By Geoff Gans
- Easy rail access and a mix of large Victorian homes in Parkdale make this ‘Village by the Lake’ one of Toronto’s 1st commuter suburbs; in the summer residents flock to Sunnyside Amusement Park.
- The Depression puts an end to Toronto’s construction boom; many large homes in Parkdale are divided into multiple units, making way for a working-class; the neighbourhood is soon labeled a slum.
- Gardiner Expressway built between 1955-1964 cutting off Parkdale from the lake; high-rise buildings are erected to house displaced middle-class however most families flee the neighbourhood.
- 1000’s of long-term patients are pushed into Parkdale after being discharged from nearby Queen Street Mental Health Centre (now CAMH) and Lakeshore Psychiatric Hospital (closed for good).

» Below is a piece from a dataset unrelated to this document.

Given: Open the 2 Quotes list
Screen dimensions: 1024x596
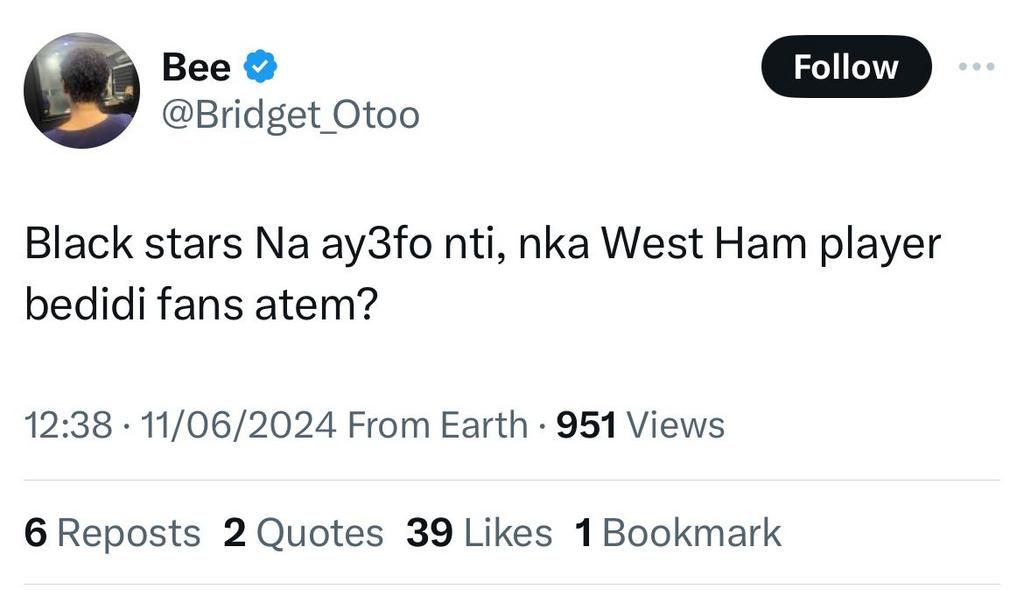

- PARC is created as a kind of sanctuary where psychiatric survivors can go, be heard and connect with peers. (1980)
- 1st psychiatric survivor, Pat Capponi is hired at PARC; an outspoken writer and advocate, Pat brings much-needed attention to Parkdale’s housing disaster.
- 2 integral PARC programs start-up: Writers Group and trips to Camp Kandalore. (1988)
- PARC members and staff develop a community based on dignity and respect (many cockroaches and mice are also along for the ride).
- Meanwhile real-estate boom attracts 1st wave of gentrifiers to Parkdale; buyers are drawn to the Victorian housing stock but lack understanding of neighbourhood’s internal workings.
- PARC buys the building at 1499 Queen St. W.
- 2 members are hired as Drop-in workers.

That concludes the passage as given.